As some of my friends know I once started to believe Divine Betrothal. I stopped believing in it because I saw some verses used out of context. Though in principle it looked good, there were a few Scripture verses taken out of context.
Recently, I have done some very stupid things and have gotten right with God about it and I'm purposing in my heart to stay right with Him.
I know that I am one who is not good with keeping my heart, my heart tends to go out towards others and I have a hard time at times controlling that. I also am more of a follower than a leader and that has proven to be troublesome and I need to fix that, I need to learn to stand upon what I believe in and not sway.
I am going to start believing in the Bible way of dating or courting, and not go seeking after the one God has for me but letting God lead that one to me.
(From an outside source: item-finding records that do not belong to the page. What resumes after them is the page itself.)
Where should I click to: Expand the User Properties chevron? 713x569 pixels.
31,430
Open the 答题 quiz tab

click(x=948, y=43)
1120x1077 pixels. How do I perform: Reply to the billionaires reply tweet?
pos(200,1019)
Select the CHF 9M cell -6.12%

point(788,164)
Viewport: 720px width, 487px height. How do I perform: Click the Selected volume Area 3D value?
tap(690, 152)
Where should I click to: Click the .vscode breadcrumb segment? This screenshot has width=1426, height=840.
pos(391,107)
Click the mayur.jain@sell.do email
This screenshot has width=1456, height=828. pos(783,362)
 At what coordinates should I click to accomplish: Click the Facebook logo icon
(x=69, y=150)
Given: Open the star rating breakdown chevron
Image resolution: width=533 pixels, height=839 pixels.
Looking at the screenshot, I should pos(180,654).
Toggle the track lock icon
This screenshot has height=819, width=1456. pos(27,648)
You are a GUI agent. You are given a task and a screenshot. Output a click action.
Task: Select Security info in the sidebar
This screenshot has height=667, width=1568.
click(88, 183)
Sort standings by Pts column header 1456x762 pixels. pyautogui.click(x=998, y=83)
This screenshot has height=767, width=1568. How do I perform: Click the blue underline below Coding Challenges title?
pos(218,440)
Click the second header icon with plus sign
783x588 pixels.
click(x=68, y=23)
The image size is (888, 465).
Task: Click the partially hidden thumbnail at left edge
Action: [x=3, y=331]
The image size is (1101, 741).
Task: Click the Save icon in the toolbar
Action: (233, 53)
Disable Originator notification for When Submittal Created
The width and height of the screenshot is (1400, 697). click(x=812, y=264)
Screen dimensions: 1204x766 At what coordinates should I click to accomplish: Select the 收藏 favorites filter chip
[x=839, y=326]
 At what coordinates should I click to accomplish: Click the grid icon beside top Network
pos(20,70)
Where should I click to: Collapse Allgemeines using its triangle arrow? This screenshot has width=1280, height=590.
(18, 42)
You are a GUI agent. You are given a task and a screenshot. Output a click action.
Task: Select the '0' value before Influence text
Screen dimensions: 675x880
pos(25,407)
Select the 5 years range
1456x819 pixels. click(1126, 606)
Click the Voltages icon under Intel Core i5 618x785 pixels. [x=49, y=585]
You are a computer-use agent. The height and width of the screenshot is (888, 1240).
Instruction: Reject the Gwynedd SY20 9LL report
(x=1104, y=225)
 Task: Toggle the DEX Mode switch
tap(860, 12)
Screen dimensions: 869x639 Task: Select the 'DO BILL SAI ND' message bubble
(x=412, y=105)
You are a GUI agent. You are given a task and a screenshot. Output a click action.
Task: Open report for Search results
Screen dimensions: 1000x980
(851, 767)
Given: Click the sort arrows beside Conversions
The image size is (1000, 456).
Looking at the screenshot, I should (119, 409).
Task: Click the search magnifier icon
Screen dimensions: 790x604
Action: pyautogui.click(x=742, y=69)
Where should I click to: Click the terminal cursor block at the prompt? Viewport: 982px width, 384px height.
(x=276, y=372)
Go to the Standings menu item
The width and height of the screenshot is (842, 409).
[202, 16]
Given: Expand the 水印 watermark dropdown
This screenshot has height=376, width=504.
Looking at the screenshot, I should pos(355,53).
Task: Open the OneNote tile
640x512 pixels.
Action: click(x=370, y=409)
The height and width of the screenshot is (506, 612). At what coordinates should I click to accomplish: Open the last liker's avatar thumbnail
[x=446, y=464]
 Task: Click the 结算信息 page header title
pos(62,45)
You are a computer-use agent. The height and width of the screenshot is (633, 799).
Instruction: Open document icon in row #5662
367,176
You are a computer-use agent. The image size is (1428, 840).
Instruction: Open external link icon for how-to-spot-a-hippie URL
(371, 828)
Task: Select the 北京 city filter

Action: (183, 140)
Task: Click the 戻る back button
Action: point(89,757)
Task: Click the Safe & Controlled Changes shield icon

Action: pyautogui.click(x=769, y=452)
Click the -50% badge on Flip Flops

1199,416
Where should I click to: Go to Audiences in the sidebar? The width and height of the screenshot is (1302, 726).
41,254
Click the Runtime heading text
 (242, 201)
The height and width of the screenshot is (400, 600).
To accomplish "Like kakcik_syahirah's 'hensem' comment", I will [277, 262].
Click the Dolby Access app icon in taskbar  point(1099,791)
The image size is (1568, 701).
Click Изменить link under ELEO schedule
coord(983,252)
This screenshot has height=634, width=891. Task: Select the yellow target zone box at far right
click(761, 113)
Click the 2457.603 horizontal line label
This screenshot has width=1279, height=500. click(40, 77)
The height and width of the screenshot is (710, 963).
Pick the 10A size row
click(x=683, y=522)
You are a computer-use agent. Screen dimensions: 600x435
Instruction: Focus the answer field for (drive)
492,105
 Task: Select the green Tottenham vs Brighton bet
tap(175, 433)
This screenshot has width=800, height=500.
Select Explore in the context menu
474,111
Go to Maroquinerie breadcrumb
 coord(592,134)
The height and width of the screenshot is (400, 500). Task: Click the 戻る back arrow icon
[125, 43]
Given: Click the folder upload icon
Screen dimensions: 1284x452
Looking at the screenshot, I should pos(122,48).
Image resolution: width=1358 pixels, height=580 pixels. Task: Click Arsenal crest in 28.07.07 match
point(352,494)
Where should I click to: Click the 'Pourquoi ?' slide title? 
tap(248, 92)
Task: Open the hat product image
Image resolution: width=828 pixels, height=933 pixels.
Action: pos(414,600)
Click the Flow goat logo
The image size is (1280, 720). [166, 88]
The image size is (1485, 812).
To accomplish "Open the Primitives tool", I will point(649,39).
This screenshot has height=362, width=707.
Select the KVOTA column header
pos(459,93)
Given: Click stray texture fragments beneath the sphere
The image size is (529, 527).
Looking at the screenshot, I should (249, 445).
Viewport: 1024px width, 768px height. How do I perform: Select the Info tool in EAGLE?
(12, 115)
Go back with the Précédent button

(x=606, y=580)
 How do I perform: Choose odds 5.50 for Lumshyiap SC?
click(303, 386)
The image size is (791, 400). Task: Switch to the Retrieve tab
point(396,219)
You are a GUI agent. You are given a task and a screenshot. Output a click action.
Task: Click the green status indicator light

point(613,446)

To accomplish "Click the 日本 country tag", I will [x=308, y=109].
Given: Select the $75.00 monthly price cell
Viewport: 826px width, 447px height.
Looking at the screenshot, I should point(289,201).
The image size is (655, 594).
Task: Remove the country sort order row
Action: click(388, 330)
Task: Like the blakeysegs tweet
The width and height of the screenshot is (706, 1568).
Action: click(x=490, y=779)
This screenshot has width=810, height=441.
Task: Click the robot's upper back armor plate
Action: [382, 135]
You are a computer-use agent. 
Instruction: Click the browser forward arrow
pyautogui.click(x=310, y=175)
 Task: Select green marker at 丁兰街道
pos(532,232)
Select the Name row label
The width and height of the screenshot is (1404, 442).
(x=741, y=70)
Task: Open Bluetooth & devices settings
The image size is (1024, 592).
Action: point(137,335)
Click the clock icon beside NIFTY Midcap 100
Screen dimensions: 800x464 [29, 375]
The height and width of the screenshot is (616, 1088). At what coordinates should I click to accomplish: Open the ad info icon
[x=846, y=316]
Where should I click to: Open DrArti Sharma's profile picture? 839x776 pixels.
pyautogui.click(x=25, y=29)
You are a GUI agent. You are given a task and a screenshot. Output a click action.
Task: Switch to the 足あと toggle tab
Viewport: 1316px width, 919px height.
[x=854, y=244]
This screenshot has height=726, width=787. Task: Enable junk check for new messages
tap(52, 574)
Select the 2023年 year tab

I'm going to let God lead me to the one that He has for me and wait on God to reveal it and not get myself attached to anyone who may not be my husband so that I will keep my eyes focused on God, I want to be so close to God that the one He has for me has to seek God in order to find me. I will court the one God leads to me and then we will either get engaged or married which ever the Lord directs, I don't know if I will court before or after I get engaged is why I said that. I don't see anything wrong with courting the one God has for you at all before or after marriage/engagement I do however have somewhat ought against touching before marriage, and that it is wrong and not to be done.
So with some thought I believe that this is the best course of action for me to protect my purity and my future family.